(Collected data)
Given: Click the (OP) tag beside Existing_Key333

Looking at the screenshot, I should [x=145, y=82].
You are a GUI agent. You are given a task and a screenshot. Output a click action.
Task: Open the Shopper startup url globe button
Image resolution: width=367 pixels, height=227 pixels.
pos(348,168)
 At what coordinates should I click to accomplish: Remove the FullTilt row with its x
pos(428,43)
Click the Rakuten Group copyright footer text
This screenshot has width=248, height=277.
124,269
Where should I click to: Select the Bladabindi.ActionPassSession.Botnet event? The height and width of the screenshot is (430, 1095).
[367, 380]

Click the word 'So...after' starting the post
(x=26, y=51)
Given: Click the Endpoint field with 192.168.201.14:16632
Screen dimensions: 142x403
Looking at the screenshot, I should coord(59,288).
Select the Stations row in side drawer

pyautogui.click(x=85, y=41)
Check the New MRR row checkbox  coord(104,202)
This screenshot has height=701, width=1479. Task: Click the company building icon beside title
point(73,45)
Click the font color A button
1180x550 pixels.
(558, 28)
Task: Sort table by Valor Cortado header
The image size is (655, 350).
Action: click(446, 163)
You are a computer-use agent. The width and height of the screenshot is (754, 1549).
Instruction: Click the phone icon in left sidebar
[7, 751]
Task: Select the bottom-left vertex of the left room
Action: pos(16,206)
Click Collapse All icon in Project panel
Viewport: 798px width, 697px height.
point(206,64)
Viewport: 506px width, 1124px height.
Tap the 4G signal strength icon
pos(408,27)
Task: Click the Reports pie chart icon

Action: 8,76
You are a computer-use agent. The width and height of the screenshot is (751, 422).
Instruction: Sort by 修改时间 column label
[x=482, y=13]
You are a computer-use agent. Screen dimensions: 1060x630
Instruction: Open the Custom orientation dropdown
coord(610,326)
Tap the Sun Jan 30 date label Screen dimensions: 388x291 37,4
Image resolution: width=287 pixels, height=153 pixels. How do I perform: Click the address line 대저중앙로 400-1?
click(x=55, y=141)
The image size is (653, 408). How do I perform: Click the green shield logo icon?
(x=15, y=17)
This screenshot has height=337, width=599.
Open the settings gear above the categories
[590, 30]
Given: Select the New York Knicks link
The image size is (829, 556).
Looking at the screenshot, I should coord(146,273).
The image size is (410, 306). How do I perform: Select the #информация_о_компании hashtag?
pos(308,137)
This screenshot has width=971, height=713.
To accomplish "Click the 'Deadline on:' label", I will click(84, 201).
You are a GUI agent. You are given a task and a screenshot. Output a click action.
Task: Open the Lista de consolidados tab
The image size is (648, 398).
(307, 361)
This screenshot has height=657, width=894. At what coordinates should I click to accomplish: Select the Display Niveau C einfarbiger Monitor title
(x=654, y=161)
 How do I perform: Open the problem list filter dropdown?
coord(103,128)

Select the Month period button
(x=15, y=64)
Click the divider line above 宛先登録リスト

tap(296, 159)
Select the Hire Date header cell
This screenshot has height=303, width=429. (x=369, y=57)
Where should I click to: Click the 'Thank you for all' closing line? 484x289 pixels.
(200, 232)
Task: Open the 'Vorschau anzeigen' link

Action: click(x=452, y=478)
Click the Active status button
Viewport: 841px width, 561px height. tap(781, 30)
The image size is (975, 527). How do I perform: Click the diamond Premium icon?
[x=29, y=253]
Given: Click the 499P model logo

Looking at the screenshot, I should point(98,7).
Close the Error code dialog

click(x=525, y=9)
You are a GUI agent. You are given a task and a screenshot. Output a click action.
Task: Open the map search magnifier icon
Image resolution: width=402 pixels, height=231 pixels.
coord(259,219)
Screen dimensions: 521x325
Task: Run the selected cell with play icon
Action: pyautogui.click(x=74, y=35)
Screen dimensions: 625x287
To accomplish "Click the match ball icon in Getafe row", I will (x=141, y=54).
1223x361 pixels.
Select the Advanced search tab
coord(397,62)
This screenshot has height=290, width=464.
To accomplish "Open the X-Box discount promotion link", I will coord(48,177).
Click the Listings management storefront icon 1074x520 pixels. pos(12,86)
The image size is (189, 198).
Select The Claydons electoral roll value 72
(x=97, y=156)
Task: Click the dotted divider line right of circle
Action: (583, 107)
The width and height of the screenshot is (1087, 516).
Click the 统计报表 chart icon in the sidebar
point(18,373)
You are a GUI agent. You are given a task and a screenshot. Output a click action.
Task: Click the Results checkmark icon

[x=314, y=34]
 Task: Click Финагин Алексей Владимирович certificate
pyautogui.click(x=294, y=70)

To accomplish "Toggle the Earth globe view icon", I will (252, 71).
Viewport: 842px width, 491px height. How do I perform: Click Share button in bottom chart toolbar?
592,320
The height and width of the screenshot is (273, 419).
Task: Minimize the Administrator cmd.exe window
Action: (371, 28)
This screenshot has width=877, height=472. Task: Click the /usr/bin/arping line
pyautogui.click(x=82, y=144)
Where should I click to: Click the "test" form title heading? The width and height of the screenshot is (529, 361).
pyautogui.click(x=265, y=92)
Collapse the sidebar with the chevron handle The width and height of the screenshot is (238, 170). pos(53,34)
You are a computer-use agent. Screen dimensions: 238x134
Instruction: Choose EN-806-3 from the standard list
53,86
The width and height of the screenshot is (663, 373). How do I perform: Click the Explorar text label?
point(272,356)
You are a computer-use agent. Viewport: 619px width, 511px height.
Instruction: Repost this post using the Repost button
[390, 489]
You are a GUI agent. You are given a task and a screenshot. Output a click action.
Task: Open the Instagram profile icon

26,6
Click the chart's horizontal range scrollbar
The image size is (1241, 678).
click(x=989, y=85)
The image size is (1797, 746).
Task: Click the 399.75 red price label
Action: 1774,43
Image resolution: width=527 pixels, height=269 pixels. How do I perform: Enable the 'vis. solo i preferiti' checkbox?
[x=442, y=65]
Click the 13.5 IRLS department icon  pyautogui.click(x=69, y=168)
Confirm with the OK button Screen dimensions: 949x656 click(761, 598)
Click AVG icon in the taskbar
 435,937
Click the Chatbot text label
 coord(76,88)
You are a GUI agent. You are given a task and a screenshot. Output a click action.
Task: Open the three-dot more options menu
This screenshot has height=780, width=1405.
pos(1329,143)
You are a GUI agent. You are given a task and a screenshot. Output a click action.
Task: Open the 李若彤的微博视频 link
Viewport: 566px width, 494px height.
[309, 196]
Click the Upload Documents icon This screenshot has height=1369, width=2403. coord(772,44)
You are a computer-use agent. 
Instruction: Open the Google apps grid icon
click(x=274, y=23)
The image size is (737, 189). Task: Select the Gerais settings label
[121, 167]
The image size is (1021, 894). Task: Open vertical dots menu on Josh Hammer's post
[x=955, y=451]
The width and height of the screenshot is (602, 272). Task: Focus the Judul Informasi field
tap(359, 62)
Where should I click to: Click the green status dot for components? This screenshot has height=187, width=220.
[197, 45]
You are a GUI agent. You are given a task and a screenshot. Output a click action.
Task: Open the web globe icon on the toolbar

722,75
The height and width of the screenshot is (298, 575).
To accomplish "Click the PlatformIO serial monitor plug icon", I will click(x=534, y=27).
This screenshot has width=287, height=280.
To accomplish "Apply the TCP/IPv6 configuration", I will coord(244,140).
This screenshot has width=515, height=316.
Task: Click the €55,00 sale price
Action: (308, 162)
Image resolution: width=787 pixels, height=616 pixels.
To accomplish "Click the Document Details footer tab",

## [About this exercise]
In the data above, find each line that has the word "computer" and copy it out.

## [Your solution]
You are a computer-use agent. The width and height of the screenshot is (754, 1549).
You are a computer-use agent. The width and height of the screenshot is (751, 422).
You are a computer-use agent. Screen dimensions: 1060x630
You are a computer-use agent. Screen dimensions: 238x134
You are a computer-use agent. Viewport: 619px width, 511px height.
You are a computer-use agent. 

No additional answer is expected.